_WHAT TO DO_:
Looking through the listing below, state how many lines have the word "Uncheck" in them. Only the number should be given.

==*==

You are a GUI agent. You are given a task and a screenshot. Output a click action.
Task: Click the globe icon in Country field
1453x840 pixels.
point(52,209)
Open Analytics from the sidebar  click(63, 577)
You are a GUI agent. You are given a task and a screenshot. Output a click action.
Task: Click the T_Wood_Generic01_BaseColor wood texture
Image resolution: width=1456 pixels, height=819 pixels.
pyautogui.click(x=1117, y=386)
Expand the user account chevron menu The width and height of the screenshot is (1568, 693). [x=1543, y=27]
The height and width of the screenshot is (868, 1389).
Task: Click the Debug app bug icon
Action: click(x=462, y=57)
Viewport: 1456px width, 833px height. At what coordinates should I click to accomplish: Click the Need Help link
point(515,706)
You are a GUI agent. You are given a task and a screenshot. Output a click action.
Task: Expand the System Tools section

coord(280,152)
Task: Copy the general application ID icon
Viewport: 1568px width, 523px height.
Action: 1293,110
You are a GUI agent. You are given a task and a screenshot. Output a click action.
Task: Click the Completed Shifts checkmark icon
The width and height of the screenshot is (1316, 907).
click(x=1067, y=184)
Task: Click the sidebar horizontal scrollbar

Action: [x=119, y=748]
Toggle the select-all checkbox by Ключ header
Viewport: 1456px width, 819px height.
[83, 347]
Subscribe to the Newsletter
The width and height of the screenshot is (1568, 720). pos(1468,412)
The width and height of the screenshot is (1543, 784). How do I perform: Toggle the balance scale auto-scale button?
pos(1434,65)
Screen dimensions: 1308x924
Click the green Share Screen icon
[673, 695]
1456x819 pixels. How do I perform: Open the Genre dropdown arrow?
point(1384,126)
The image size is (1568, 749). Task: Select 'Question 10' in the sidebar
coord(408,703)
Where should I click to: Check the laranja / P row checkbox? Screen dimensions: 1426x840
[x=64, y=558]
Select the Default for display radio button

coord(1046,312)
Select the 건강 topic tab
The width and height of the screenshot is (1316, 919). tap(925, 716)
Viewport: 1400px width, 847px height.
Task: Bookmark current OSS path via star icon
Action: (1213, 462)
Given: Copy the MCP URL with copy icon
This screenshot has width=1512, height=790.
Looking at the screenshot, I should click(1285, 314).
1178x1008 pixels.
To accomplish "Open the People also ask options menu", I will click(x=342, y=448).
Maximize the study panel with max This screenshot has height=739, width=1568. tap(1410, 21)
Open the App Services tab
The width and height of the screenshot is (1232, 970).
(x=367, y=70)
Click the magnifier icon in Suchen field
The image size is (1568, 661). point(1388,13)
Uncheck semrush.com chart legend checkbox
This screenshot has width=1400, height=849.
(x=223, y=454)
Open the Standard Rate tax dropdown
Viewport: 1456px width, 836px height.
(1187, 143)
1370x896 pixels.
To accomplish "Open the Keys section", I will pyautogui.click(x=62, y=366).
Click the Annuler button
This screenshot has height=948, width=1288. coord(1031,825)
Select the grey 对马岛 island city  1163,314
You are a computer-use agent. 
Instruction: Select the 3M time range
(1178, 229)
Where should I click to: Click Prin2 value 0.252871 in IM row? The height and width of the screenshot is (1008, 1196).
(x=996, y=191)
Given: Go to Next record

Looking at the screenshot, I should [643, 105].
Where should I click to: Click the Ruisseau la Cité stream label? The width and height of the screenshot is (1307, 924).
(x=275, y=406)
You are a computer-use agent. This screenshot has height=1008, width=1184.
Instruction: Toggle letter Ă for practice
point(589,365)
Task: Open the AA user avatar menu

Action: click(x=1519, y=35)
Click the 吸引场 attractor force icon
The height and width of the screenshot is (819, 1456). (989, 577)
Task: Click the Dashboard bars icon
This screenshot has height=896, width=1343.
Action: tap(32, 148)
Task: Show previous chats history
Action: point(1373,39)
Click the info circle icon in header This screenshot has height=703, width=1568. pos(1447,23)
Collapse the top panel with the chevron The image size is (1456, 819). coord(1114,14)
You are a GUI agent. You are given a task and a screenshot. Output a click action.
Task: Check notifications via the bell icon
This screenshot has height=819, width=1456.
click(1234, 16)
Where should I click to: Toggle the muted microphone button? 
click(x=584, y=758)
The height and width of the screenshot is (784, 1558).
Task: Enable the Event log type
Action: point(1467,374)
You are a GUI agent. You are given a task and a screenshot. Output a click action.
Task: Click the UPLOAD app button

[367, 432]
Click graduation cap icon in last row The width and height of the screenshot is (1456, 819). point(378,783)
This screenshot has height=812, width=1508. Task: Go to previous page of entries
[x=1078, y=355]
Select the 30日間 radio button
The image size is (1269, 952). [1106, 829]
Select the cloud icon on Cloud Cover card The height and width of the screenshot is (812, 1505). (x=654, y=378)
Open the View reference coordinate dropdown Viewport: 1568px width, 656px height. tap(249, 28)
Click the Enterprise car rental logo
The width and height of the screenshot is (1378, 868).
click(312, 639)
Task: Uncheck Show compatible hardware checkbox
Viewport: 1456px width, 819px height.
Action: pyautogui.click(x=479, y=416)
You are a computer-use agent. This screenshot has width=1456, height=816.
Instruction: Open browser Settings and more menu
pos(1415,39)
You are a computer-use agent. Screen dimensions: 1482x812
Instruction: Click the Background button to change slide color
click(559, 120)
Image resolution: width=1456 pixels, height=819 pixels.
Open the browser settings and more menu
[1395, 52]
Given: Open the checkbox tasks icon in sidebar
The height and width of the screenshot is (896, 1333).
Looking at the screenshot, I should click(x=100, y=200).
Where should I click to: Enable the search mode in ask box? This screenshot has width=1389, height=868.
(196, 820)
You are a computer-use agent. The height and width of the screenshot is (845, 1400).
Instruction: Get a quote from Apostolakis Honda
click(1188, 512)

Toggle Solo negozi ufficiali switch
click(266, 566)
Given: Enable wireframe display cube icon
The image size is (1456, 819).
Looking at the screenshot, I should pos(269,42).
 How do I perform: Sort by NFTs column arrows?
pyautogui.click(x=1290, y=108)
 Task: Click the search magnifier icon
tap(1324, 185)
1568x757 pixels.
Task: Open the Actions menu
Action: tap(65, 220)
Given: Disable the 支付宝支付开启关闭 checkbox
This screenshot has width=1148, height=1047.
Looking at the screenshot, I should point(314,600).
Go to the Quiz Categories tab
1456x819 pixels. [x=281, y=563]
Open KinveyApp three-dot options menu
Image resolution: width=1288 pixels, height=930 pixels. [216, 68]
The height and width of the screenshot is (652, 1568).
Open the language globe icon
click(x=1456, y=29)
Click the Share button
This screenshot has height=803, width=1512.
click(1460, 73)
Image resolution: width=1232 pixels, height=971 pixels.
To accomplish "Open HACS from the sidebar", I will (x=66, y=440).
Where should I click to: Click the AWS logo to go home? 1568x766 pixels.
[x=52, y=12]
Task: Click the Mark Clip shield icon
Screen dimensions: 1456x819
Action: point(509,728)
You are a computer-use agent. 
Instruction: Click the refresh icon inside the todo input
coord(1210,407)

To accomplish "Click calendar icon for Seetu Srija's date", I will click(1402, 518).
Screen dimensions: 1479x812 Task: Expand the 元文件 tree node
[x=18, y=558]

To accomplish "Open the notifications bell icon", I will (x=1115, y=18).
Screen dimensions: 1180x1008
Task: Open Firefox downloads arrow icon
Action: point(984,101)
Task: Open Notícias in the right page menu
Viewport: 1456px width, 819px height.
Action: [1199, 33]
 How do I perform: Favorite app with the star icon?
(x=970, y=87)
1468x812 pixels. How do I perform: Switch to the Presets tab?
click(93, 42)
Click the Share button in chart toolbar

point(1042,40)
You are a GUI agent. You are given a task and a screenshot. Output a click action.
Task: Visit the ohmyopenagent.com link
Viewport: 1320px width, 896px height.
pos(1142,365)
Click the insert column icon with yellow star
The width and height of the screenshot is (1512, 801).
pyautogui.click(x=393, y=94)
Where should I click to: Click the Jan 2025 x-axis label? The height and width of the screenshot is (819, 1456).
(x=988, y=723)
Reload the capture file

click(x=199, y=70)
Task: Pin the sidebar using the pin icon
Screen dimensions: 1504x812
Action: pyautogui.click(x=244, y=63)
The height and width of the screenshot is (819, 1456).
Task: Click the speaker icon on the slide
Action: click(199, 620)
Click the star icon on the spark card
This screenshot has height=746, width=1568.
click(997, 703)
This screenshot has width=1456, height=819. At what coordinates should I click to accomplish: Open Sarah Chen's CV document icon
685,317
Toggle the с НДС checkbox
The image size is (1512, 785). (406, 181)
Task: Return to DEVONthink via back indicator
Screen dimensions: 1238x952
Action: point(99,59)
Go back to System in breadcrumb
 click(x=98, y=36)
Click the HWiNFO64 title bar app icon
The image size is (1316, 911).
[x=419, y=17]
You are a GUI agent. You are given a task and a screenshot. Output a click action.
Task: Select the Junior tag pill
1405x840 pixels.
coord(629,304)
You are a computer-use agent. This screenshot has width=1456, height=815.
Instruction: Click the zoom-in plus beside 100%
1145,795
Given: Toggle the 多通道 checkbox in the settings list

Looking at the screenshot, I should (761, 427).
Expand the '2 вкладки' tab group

==*==

_OUTPUT_:
2